I do not agree that a horse that has had a hard life racing should 'retire' to a life just as tough team chasing and hunting. I feel sorry that D has not had a retirement similar to that of KS and SS. But that is just my opinion, what a boring world it would be if we all agreed!


----------



## Clodagh (18 May 2017)

Mariposa said:



			I hope whatever he turns his hooves to, that he had a lovely, happy, healthy retirement. I loved seeing the video of him going for a hack around the village with Spencer, I love that they are just letting him fit into a role and not deciding already what he will do.
		
Click to expand...

Would love to see that video - could you tell me where to look?


----------



## turkana (18 May 2017)

Girlracer said:



			The uproar surrounding KS was completely ridiculous, believing the media despite it being clear that he was actually going to a varied retirement on an extremely professional yard (I cannot say anything about the behaviour of the owner, which was most the problem). And that is exactly what SS is having, I am very happy to see it. 

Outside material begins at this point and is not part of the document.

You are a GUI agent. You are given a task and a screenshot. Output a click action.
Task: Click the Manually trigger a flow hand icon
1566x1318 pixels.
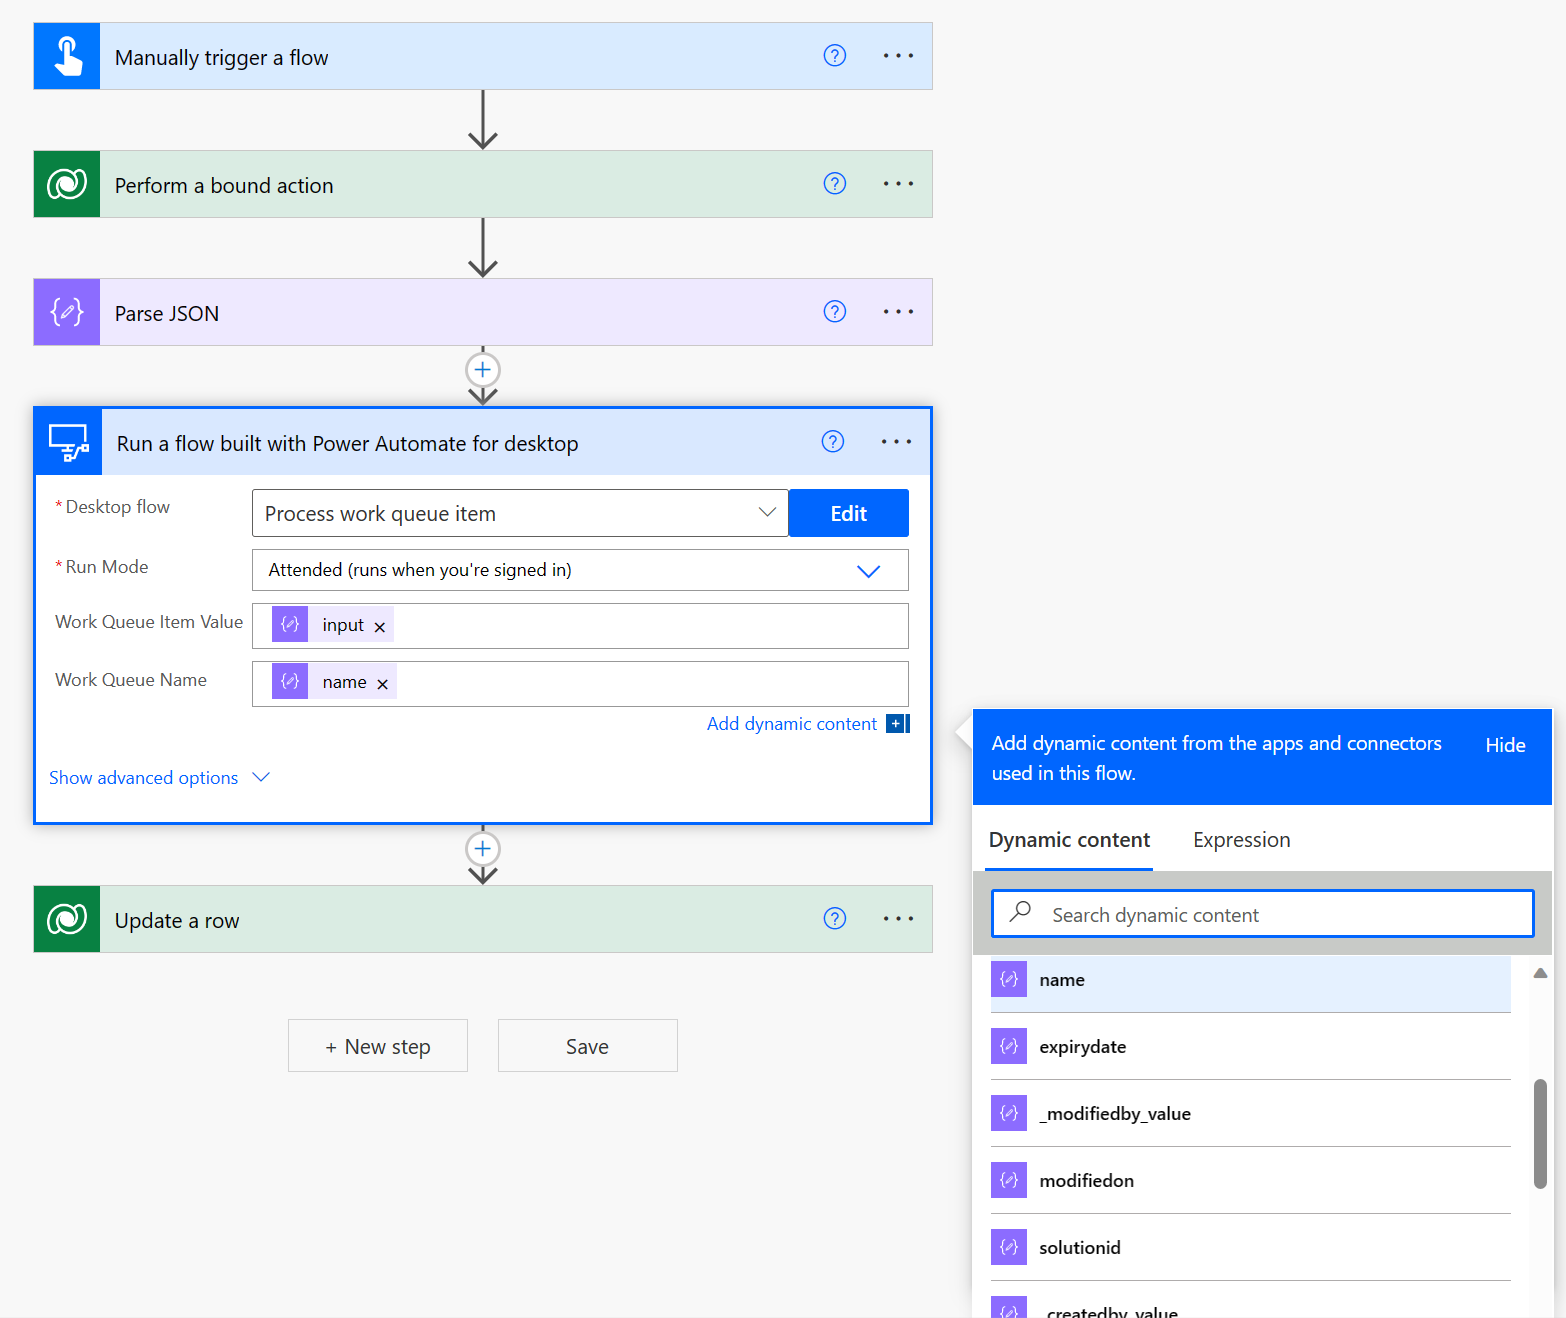67,57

I do not agree that a horse that has had a hard life racing should 'retire' to a life just as tough team chasing and hunting. I feel sorry that D has not had a retirement similar to that of KS and SS. But that is just my opinion, what a boring world it would be if we all agreed!
		
Click to expand...

I never understood the fuss about KS either, he always looked well with Laura Collett, where he did a bit of jumping, school work & hacking, what's so terrible about that? Being an eventer she would have experience with tbs, he sadly died as a result of a field accident, which isn't anyone's fault. Some sections of the media made out they were trying to turn him into a dressage horse but I saw statements from his owner saying that he was going  to LC to assess him & see what would be the best new role for him. The owner also wanted him to be kept close enough so he could visit him.

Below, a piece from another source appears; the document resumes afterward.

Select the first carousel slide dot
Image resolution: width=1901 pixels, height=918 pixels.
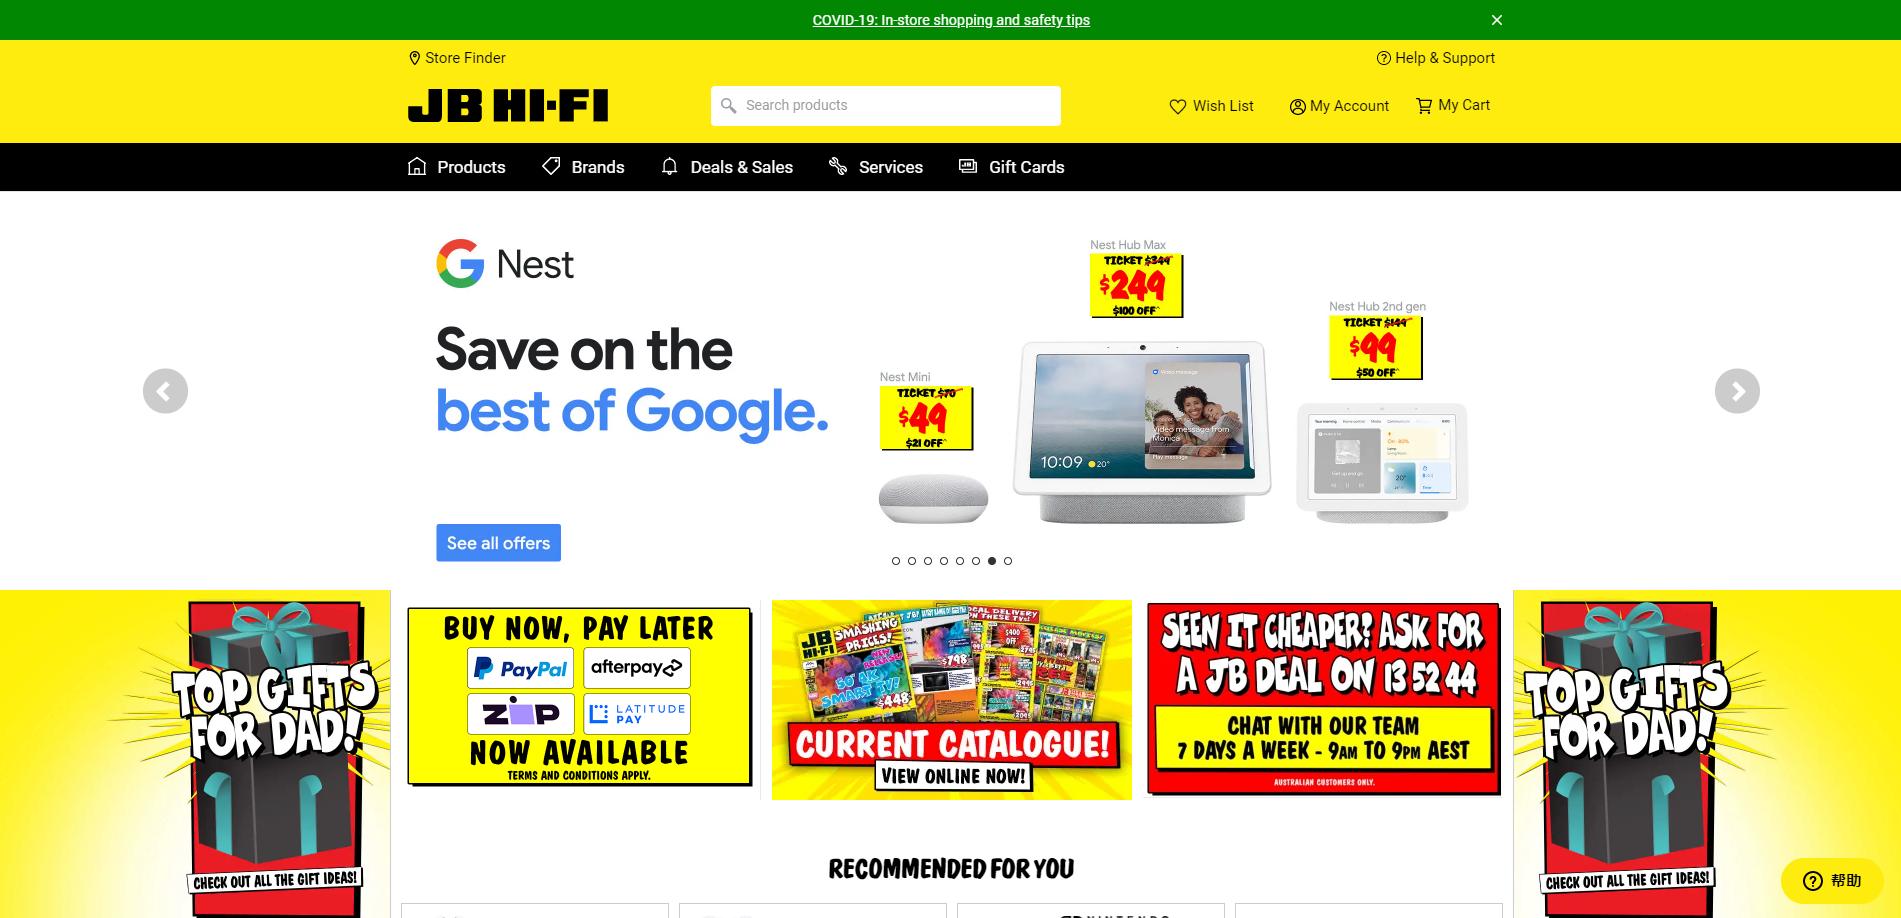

Although I do disagrre with you about Denman who I'm sure enjoyed his new job hunting & team chasing - but as you say life would be boring if we all thought the same thing!


----------



## Girlracer (18 May 2017)

turkana said:



			I never understood the fuss about KS either, he always looked well with Laura Collett, where he did a bit of jumping, school work & hacking, what's so terrible about that? Being an eventer she would have experience with tbs, he sadly died as a result of a field accident, which isn't anyone's fault. Some sections of the media made out they were trying to turn him into a dressage horse but I saw statements from his owner saying that he was going  to LC to assess him & see what would be the best new role for him. The owner also wanted him to be kept close enough so he could visit him.

Although I do disagrre with you about Denman who I'm sure enjoyed his new job hunting & team chasing - but as you say life would be boring if we all thought the same thing!
		
Click to expand...

Yes that's exactly right, he had a very nice varied retirement and was not under any pressure. 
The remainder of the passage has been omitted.